Children often present to the emergency department with a limp, a painful joint, or refusal to weight bear. The differential is broad, including transient synovitis, septic arthritis and trauma. Previously, a formal ultrasound done by the radiology department has been used to determine the presence or absence of an effusion in order to help narrow the differential. PoCUS has been increasingly used by pediatric emergency physicians to quickly assess for the presence of a joint effusion at the bedside. The rapid identification of an effusion can expedite necessary interventions, including consultation of subspecialists or arranging for arthrocentesis.
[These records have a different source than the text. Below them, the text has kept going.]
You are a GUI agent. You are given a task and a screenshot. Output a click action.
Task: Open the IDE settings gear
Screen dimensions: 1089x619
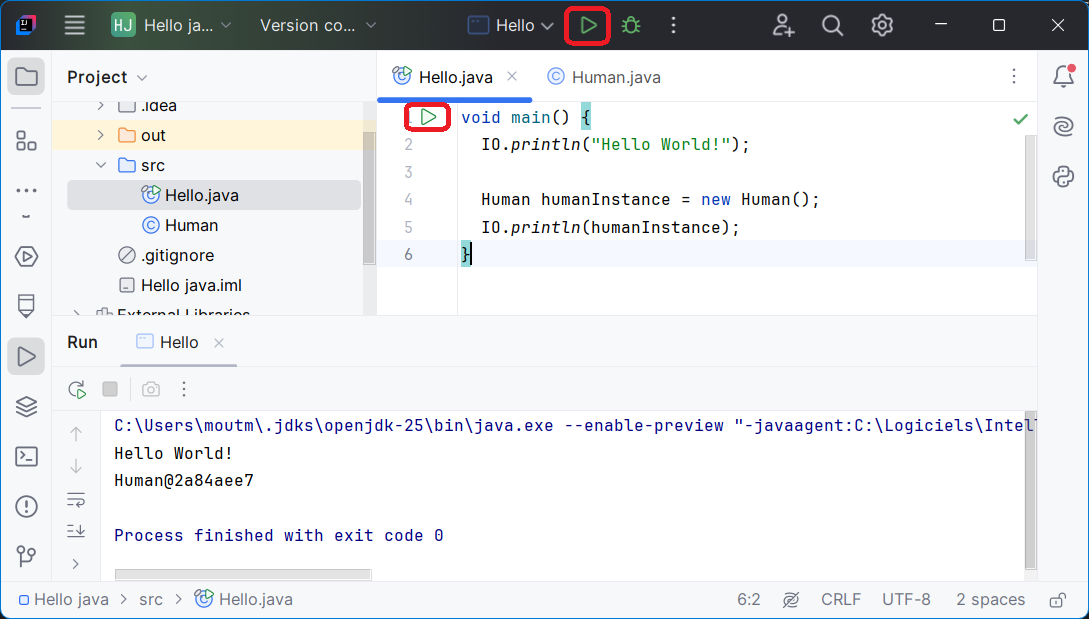point(881,25)
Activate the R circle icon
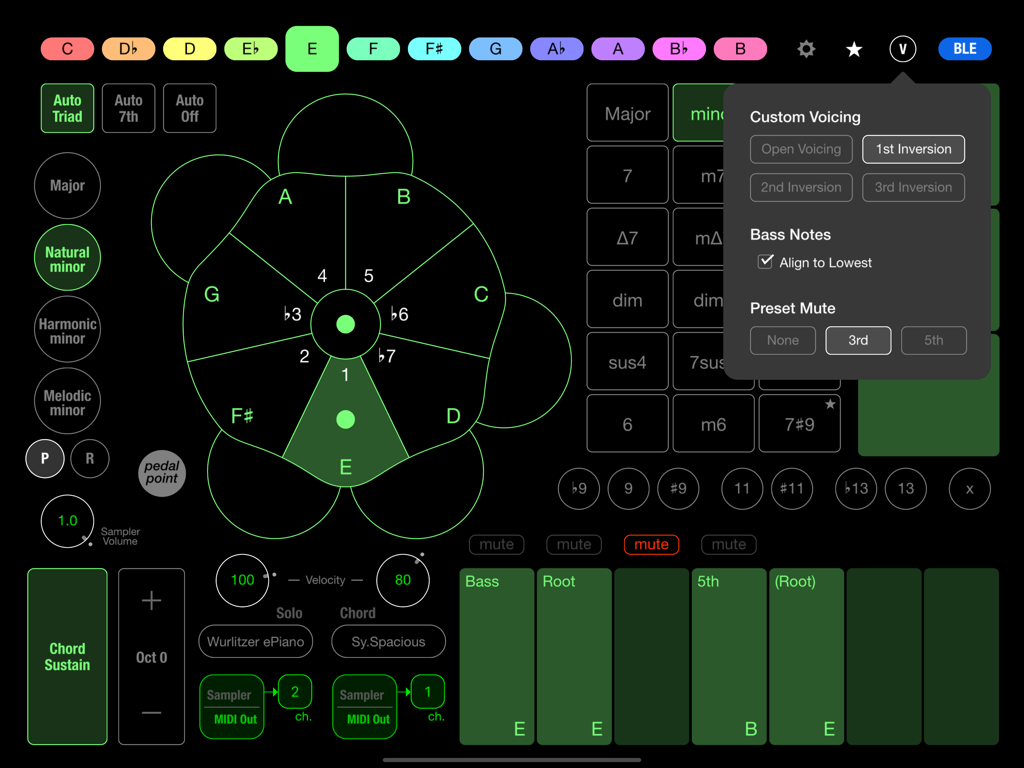Viewport: 1024px width, 768px height. coord(90,458)
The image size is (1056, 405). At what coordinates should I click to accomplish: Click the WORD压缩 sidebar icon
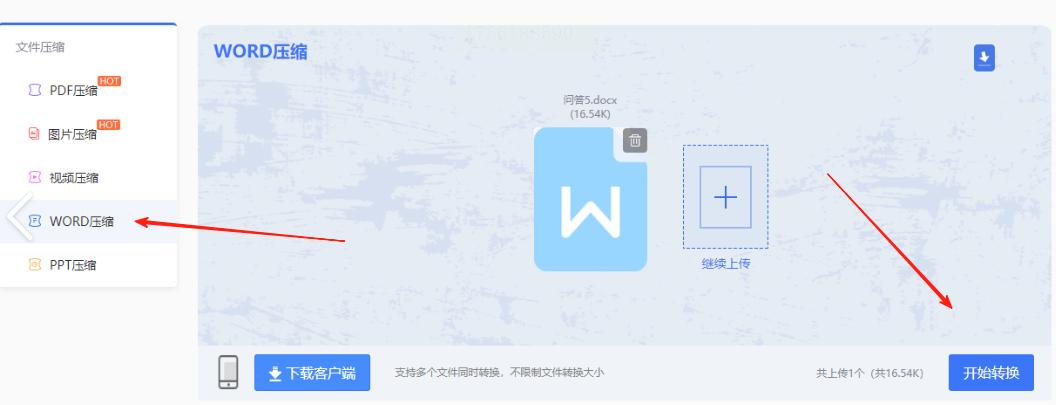click(x=34, y=221)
Currently, most children presenting with a limp, refusal to weight bear or joint pain and swelling receive some combination of x-ray, blood work and formal ultrasound in the radiology department. Ultrasound as an imaging modality has many advantages, including low cost and no radiation [1,2]. The use of ultrasound at the bedside provides many advantages in its ease of access, as well as speed and portability [1-2]. This is especially useful when children are presenting to the department outside the hours in which a formal ultrasound is readily available.
Physical examination for joint effusions can be limited by pain, patient cooperation or soft tissue changes. POCUS is superior to physical exam for the detection of effusions and can be used to differentiate swelling at a joint due to effusion and soft tissue change (e.g. cellulitis) [3]. From an imaging perspective, X-ray has been shown to have a sensitivity for identifying an effusion ranging between 20-28%, whereas the sensitivity of a formal ultrasound approaches 100% [4-5]. Many studies have shown that PoCUS can been used by emergency physicians to easily identify fluid or a joint effusion in the hip, knee and ankle [1,5,6,7]. For example, a study in 2010 comparing trained PEM physicians performing hip ultrasound to a formal ultrasound read by radiologists showed a sensitivity of 80% and specificity of 98%. Moreover, when the physician reported confidence in their exam, the specificity and positive predictive value improved to 100% [7]. In 2018 Cruz et al showed that PEM physicians were able to detect hip joint effusions with a sensitivity of 85% and specificity of 98% [2]. In 2010 Adhikari and Blavais examined the role of PoCUS in patients presenting with joint complaints. In patients with clinically suspected effusions in whom arthrocentesis was planned, management changed in 69.2% after PoCUS was performed. In those in whom arthrocentesis was not planned, management changed in 53.3% of cases after PoCUS was performed [8]. Clinically, the absence of a joint effusion can effectively rule out septic arthritis, which can prevent unnecessary interventions on patients.
Overall, the use of POCUS to identify joint effusions is safe, easy to perform, and a quick way to begin the work up for the child presenting to the emergency department with a limp.